Eye contact without a slower smile is like a crackle without a pop. It has no effect at all. You can’t just flash your teeth at someone and think you’re done.

How your smile feels from inside your cheeks can be very different from the smile other people see. You feel like it’s as wide as a watermelon. But to recipients it can look like a dill pickle.

The slow-motion phenomenon comes into play here, too. You think you’re smiling interminably long. But in actuality, it can be so quick that they’ll miss it if they blink.

IS THE SMILE YOU GIVE THE SMILE THEY GET?

Maybe you’ve become successful at giving longer smiles to people. However, you feel as though your smiles are forced and unnatural. I have received many e-mails from people who said they’d tried to smile but didn’t get much response from people. Could they be suffering from what I now call “Stephen’s Syndrome”? He wrote…

I didn’t date very much, but I had some good friends in college. When I moved to Boston for my first job, I was lonely and wanted to meet some women. I’d go to bars and clubs and smile at some attractive women, but they’d never smile back. So I never dated much there, either.

Then I got transferred to Los Angeles. I love California. It’s much more friendly than Boston for me. Women actually ask me to dance with them. I started going regularly to a club in Long Beach. One night, a woman I was dancing with asked me what I always looked so sad about. I was surprised and asked her if I looked sad. She said she’d been watching me for several weeks at the club and I always looked sad. I remembered that several other people had told me that over the years, too. I decided to try to look happier, because maybe I looked sad even when I wasn’t.

—Stephen S., Los Angeles, California

I never met Stephen, but it sounds as though he thought he was smiling. However, women didn’t see it that way.

To remedy the situation, all you need is a well-lit mirror, say the bathroom mirror. A sense of humor definitely helps, too. Lock the bathroom door lest your family see you grimacing like a monkey on a banana boat. Now, look at yourself and smile big. Smile small. Smile sexy. Smile sad. Smile sarcastic. Smile salacious. Smile scared.

Then top it off with a pretentious smile and a phony smile. Why? You need to know how even the nasty ones feel from the inside. That way you don’t run the risk of flashing one of those creepy smiles when you mean it to be friendly.

SMILE AT WHAT’S INSIDE

Once again, practice from simplest to scariest, just like with your eye contact. Start smiling at your cat, your dog, your goldfish, and babies. As with eye contact, you can then jump to smiling at that sweet little elderly lady on the bus or the old codger who lives down the street. Not only are these “beginner smiles” crucial in your antishyness campaign, but they give joy to everyone you smile at.

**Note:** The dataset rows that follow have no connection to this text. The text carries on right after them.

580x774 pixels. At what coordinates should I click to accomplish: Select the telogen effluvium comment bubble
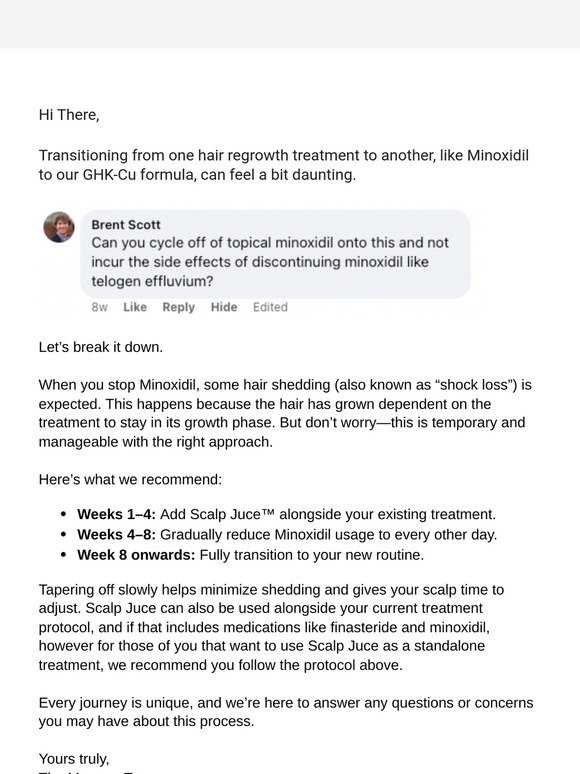275,254
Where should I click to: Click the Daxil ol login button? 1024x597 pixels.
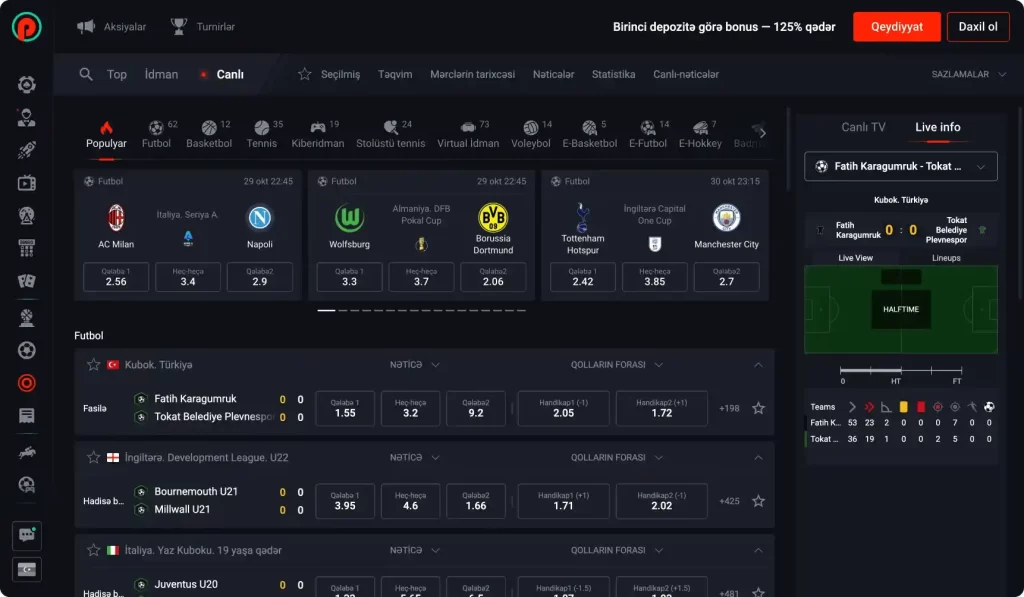click(977, 27)
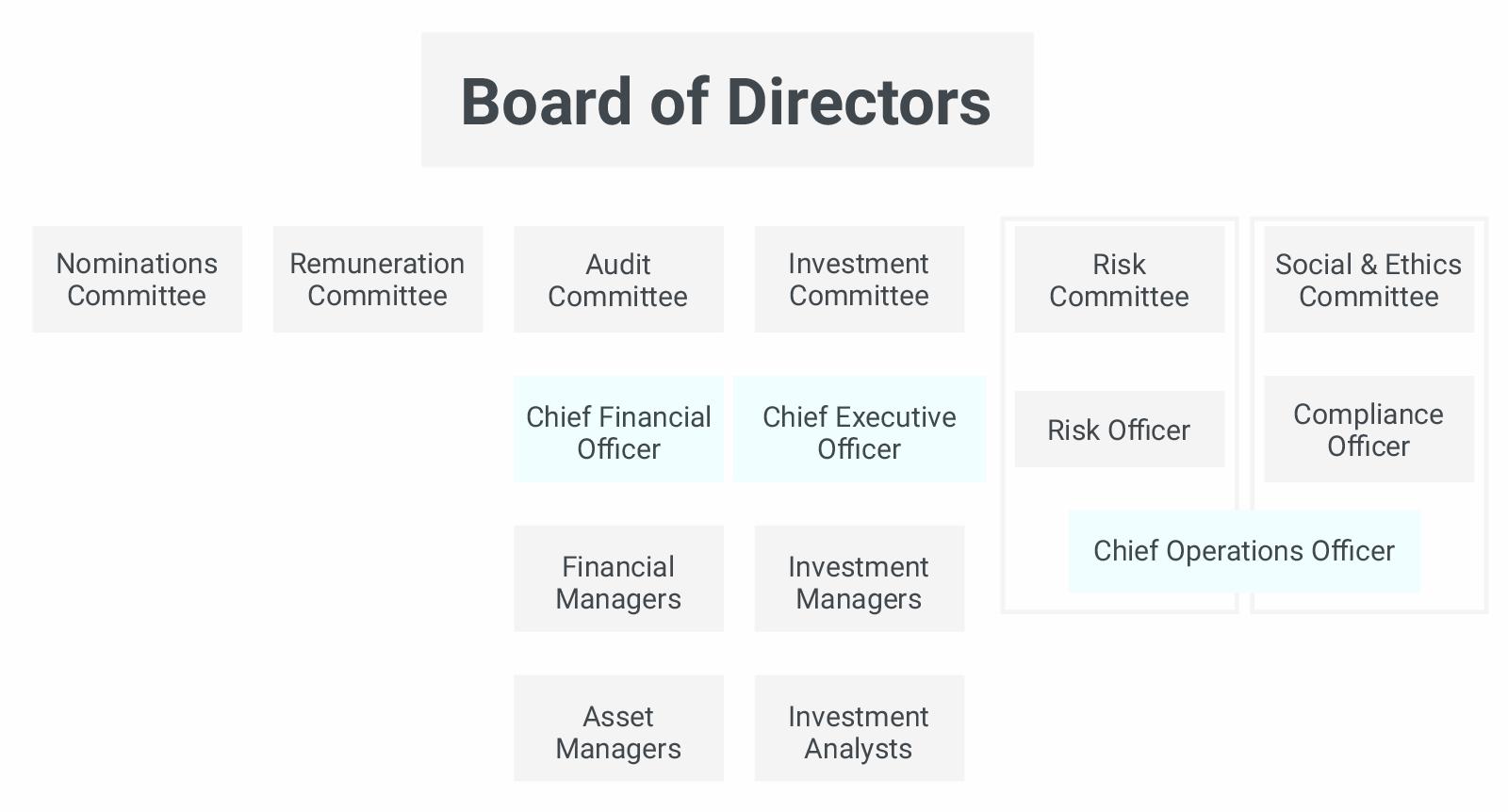Image resolution: width=1508 pixels, height=812 pixels.
Task: Select the Audit Committee node
Action: (x=618, y=279)
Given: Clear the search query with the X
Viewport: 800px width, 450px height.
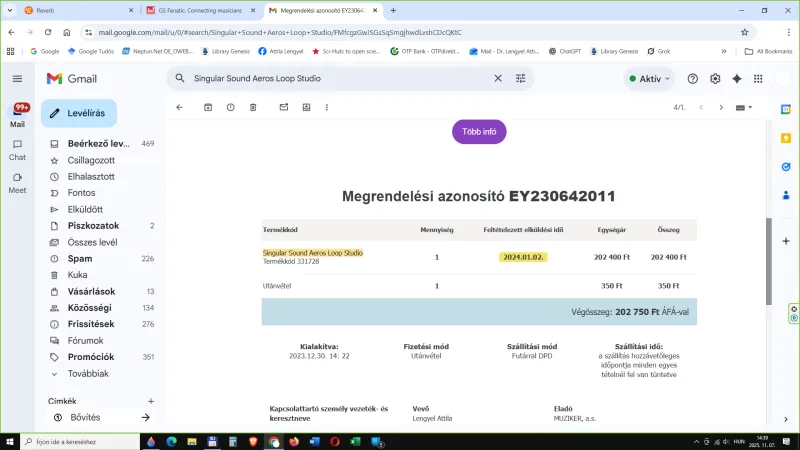Looking at the screenshot, I should point(498,78).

Realize that inside every wrinkled old lady lurks a beautiful young girl. Inside every tattered old man lives a college football star. When you smile at them, they feel like you’re smiling at their inner selves. It’s a win-win situation.

In fact, make a game of it. Count the number of smiles you are able to give in a day. Then try to top your quota the next day.

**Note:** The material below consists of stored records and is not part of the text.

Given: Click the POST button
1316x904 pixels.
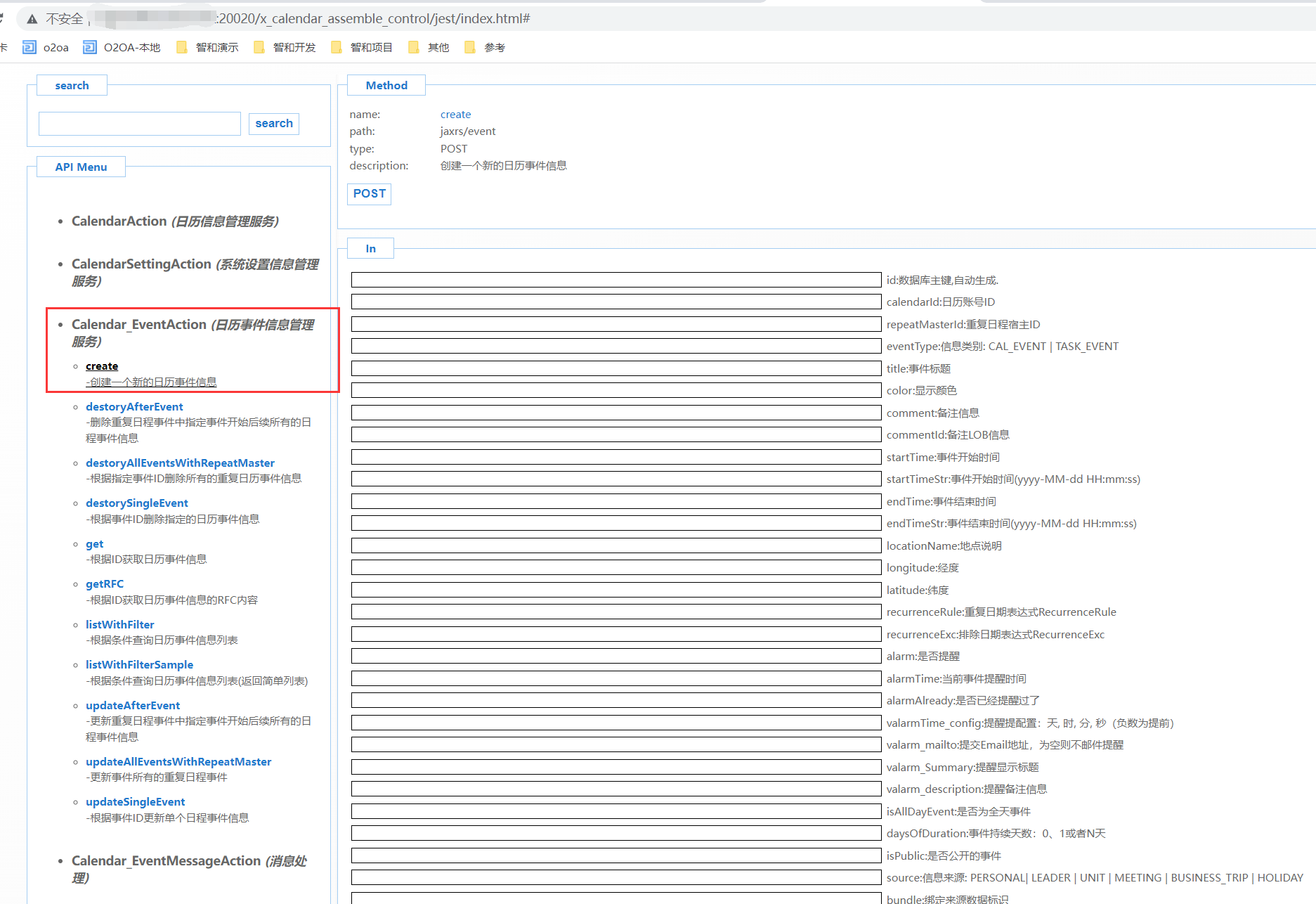Looking at the screenshot, I should [x=369, y=194].
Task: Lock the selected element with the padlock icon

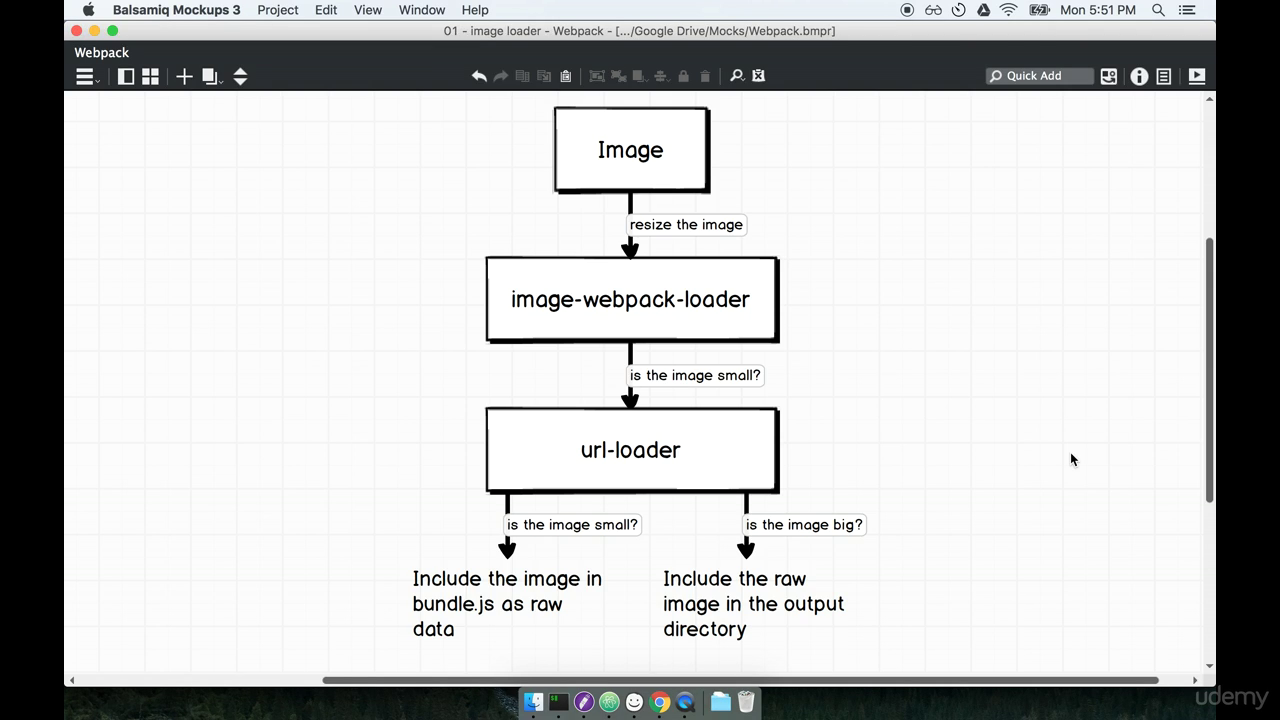Action: coord(685,76)
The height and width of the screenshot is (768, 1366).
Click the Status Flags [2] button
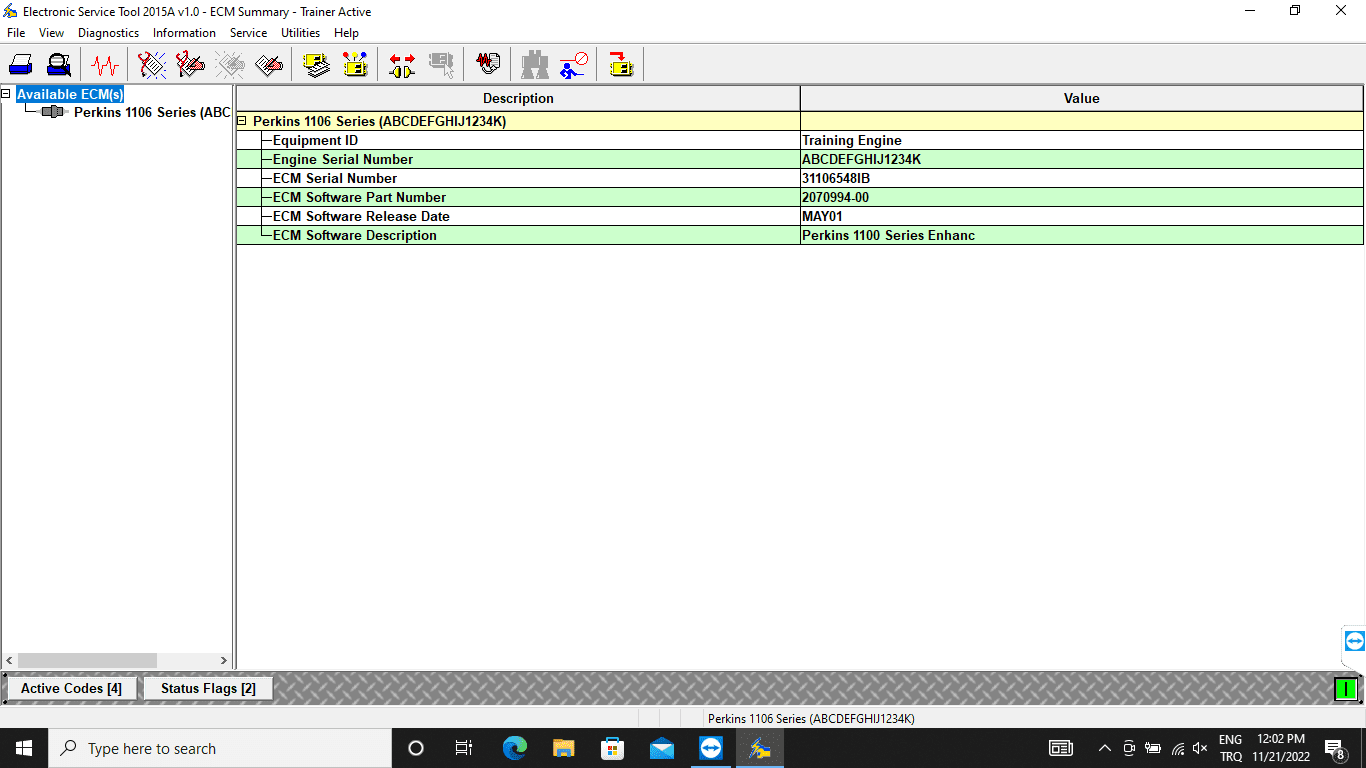pos(208,688)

MAKE YOUR SMILE A REALITY SHOW

Now it’s time to make your smile a “reality show”—smiling at people you know. First smile at people you don’t find threatening, like the intern who works at your company. Work your way up to those who intimidate you slightly, say a colleague at work or a nice-looking person whom you’re not personally attracted to. Then your supervisor. Then your supervisor’s supervisor. You get the idea. Keep smiling at scarier and scarier people.